■ Given text:
• • •

Prostatitis is an inflammation of the prostate gland, a common condition in adult males. Often caused by infection, prostatitis may develop rapidly (acute) or slowly (chronic).
Prostatitis may be the symptom-producing disease of the genitourinary tract for which men most often seek medical help. About 40% of visits to a specialist in genitourinary problems (urologist) are for prostatitis. Forms of prostate inflammation include acute and chronic bacterial prostatitis and inflammation not caused by bacterial infection. A painful condition called prostatodynia, which may be caused by abnormal nerves or muscles in the region, is also thought to be a form of prostatitis. The chronic bacterial form is sometimes experienced by men whose sex partners have a bacterial infection of the vagina, making this a sexually transmitted disease. Other cases occur when small stones form within the prostate and become infected. Sometimes infection is caused by poor hygiene, surgical procedures, or even swimming in polluted water.

• • •

■ Recorded data:

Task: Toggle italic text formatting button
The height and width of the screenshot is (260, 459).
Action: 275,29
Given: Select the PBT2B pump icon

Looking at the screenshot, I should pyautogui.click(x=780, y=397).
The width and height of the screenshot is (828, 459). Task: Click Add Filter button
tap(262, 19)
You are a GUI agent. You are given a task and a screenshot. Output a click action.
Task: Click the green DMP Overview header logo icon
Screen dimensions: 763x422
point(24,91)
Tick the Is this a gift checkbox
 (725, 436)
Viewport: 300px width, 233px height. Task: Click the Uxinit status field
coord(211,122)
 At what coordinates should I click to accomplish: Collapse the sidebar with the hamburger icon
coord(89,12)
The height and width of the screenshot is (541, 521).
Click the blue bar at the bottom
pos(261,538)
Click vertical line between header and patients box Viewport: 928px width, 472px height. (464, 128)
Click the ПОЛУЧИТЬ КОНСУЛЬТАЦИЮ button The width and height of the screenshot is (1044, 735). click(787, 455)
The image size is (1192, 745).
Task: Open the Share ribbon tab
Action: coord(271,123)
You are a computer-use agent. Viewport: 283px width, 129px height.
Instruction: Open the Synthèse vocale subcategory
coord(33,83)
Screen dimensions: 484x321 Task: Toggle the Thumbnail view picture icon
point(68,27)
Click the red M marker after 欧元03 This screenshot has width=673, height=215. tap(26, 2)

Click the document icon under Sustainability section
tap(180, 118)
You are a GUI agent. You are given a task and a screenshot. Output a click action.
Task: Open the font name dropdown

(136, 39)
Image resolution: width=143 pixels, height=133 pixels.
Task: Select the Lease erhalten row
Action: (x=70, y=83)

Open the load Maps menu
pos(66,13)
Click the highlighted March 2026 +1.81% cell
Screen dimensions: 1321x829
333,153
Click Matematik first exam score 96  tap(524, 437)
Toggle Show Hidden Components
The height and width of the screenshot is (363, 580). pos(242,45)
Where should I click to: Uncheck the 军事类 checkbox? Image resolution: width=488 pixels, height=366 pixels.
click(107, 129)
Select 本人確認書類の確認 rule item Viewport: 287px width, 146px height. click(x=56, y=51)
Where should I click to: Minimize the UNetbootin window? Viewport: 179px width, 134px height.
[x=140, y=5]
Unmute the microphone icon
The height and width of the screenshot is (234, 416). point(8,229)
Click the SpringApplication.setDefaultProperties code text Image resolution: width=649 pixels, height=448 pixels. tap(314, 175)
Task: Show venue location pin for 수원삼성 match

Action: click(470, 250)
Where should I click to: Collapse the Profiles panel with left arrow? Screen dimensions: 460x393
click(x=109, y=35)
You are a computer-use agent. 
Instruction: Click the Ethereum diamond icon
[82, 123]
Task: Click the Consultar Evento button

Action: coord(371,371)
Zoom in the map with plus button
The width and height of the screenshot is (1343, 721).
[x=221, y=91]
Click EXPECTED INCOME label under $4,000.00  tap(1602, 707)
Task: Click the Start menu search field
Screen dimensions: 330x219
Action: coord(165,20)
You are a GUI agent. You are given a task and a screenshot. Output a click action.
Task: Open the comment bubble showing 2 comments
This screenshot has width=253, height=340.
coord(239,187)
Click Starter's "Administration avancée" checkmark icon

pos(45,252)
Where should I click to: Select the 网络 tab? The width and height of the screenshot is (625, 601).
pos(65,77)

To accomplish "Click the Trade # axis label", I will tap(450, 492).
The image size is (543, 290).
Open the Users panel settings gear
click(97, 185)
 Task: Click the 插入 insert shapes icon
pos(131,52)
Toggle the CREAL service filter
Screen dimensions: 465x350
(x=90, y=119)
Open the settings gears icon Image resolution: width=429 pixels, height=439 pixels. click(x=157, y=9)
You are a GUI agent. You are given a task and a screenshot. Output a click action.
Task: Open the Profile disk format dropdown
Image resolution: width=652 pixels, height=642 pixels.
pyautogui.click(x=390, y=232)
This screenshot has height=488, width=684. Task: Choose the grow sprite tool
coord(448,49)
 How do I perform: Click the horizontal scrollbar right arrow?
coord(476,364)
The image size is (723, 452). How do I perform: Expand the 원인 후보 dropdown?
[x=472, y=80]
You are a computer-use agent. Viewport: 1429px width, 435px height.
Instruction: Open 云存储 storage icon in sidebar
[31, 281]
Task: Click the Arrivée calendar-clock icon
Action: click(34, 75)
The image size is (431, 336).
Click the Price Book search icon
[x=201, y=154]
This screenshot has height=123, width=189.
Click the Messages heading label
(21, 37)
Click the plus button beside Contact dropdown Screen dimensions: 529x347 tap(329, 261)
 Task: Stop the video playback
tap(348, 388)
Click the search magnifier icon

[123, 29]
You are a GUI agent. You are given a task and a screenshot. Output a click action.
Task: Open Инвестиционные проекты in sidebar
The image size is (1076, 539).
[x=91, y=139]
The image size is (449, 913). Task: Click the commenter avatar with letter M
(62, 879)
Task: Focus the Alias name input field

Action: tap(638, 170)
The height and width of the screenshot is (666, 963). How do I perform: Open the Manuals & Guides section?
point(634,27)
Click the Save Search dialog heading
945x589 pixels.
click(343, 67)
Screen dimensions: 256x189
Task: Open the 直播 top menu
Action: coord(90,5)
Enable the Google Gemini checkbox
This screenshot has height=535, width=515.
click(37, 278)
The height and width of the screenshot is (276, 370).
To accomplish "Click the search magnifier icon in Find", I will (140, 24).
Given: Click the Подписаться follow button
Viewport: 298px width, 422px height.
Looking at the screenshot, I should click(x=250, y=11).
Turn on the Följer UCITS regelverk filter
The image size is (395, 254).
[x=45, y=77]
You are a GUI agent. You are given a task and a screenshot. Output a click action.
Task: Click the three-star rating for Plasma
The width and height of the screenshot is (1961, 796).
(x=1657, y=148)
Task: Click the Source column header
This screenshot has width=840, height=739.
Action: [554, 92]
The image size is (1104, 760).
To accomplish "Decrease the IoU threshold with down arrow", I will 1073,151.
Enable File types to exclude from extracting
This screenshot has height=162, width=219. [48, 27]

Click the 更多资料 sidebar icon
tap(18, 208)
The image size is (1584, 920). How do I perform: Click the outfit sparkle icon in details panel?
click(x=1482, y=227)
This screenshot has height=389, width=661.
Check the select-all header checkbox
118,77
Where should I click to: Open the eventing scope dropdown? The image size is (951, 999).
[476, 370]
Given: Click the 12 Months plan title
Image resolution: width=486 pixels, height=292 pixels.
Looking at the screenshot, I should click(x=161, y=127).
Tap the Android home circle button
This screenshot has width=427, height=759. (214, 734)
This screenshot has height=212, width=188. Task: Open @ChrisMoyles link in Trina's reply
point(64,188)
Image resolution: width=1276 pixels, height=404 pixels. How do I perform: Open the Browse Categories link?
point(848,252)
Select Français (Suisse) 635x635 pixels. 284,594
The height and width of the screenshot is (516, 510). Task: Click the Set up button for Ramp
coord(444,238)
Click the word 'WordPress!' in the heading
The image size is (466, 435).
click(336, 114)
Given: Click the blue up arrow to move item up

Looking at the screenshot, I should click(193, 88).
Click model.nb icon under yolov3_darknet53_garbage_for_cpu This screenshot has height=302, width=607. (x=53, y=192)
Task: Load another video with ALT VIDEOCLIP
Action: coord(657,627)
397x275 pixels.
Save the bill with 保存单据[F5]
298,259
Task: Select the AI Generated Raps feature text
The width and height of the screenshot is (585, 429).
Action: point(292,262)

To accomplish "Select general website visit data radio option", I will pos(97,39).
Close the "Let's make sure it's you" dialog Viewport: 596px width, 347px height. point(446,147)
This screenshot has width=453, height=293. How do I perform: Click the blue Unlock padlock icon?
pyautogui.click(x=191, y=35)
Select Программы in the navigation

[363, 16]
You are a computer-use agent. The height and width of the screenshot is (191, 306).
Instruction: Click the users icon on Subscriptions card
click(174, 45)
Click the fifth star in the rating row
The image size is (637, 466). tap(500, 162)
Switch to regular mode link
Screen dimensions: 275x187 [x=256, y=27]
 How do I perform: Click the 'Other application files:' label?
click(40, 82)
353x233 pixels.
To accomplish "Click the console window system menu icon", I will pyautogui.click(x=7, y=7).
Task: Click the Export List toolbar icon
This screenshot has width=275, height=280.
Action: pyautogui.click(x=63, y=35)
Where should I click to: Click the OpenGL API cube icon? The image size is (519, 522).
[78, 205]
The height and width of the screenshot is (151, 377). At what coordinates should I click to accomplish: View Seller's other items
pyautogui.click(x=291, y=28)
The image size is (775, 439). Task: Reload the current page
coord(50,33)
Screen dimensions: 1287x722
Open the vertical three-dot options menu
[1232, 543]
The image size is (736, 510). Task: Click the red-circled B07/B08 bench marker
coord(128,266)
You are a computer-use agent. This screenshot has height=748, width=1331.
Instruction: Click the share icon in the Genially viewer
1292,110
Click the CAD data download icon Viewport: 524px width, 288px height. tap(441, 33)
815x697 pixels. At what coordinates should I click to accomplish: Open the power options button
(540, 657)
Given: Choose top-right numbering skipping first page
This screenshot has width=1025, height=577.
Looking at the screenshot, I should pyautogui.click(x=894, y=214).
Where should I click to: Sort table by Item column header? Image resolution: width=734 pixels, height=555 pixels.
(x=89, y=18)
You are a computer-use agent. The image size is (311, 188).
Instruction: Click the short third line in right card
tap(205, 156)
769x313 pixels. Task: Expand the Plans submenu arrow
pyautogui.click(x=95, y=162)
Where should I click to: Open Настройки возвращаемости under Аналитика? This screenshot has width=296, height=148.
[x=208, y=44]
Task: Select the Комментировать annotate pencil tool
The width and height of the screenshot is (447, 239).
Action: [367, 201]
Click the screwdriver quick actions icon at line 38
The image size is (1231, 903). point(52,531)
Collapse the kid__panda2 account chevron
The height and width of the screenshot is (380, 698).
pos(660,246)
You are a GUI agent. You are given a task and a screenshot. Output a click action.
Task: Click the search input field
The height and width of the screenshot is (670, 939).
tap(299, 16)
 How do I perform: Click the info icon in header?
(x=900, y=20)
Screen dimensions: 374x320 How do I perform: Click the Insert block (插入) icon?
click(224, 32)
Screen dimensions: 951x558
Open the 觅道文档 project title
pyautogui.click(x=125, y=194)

• • •

■ Exercise directions: Continue the passage on prostatitis from its final sentence, keeping its explanatory technical style.

■ Result for this task:
The sexually transmitted disease gonorrhea may sometimes cause prostatitis, and tuberculosis may spread to the prostate. Parasites and fungi may infect the prostate gland. Some men whose prostatitis is not caused by any microorganism have microscopic collections of cells called granulomas in their prostate tissue. Whether viruses also may cause prostatitis is debatable.